'''

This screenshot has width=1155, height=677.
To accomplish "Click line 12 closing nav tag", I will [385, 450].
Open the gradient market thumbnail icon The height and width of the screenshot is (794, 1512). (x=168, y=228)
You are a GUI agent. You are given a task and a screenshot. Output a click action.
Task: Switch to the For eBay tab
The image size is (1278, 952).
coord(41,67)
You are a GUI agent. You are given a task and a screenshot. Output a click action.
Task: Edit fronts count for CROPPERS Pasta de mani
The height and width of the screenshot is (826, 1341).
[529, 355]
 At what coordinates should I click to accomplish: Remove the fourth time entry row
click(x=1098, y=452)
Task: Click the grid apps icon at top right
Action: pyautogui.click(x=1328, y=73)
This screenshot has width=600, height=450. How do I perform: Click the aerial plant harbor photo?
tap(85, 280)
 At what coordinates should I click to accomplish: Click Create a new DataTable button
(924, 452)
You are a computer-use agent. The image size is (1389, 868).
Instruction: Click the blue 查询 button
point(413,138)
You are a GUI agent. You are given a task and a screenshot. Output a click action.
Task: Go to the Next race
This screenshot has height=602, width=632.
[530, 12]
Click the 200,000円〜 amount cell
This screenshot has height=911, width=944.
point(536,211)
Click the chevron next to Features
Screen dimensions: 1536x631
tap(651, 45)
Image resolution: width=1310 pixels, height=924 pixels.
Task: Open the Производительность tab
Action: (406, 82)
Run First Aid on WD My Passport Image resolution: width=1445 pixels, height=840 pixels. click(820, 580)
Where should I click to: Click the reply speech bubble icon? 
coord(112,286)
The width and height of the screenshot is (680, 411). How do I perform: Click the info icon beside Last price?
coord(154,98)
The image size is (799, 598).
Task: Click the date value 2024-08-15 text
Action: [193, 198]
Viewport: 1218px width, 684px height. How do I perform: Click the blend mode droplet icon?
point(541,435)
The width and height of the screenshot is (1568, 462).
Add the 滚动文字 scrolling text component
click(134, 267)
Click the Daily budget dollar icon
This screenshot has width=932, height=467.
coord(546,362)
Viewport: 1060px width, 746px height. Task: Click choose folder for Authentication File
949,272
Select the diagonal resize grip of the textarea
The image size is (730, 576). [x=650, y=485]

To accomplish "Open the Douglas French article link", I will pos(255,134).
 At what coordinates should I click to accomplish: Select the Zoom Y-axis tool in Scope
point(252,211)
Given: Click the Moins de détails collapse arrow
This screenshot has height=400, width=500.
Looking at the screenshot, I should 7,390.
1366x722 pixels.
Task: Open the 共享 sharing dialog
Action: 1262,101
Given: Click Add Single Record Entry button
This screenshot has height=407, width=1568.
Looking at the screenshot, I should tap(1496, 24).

'''

Required action: Copy every line of the records, leaving nothing out.

Exercise response:
This screenshot has width=1155, height=677.
To accomplish "Click line 12 closing nav tag", I will [385, 450].
Open the gradient market thumbnail icon The height and width of the screenshot is (794, 1512). (x=168, y=228)
You are a GUI agent. You are given a task and a screenshot. Output a click action.
Task: Switch to the For eBay tab
The image size is (1278, 952).
coord(41,67)
You are a GUI agent. You are given a task and a screenshot. Output a click action.
Task: Edit fronts count for CROPPERS Pasta de mani
The height and width of the screenshot is (826, 1341).
[529, 355]
 At what coordinates should I click to accomplish: Remove the fourth time entry row
click(x=1098, y=452)
Task: Click the grid apps icon at top right
Action: pyautogui.click(x=1328, y=73)
This screenshot has width=600, height=450. How do I perform: Click the aerial plant harbor photo?
tap(85, 280)
 At what coordinates should I click to accomplish: Click Create a new DataTable button
(924, 452)
You are a computer-use agent. The image size is (1389, 868).
Instruction: Click the blue 查询 button
point(413,138)
You are a GUI agent. You are given a task and a screenshot. Output a click action.
Task: Go to the Next race
This screenshot has height=602, width=632.
[530, 12]
Click the 200,000円〜 amount cell
This screenshot has height=911, width=944.
point(536,211)
Click the chevron next to Features
Screen dimensions: 1536x631
tap(651, 45)
Image resolution: width=1310 pixels, height=924 pixels.
Task: Open the Производительность tab
Action: (406, 82)
Run First Aid on WD My Passport Image resolution: width=1445 pixels, height=840 pixels. click(820, 580)
Where should I click to: Click the reply speech bubble icon? 
coord(112,286)
The width and height of the screenshot is (680, 411). How do I perform: Click the info icon beside Last price?
coord(154,98)
The image size is (799, 598).
Task: Click the date value 2024-08-15 text
Action: [193, 198]
Viewport: 1218px width, 684px height. How do I perform: Click the blend mode droplet icon?
point(541,435)
The width and height of the screenshot is (1568, 462).
Add the 滚动文字 scrolling text component
click(134, 267)
Click the Daily budget dollar icon
This screenshot has width=932, height=467.
coord(546,362)
Viewport: 1060px width, 746px height. Task: Click choose folder for Authentication File
949,272
Select the diagonal resize grip of the textarea
The image size is (730, 576). [x=650, y=485]

To accomplish "Open the Douglas French article link", I will pos(255,134).
 At what coordinates should I click to accomplish: Select the Zoom Y-axis tool in Scope
point(252,211)
Given: Click the Moins de détails collapse arrow
This screenshot has height=400, width=500.
Looking at the screenshot, I should 7,390.
1366x722 pixels.
Task: Open the 共享 sharing dialog
Action: 1262,101
Given: Click Add Single Record Entry button
This screenshot has height=407, width=1568.
Looking at the screenshot, I should tap(1496, 24).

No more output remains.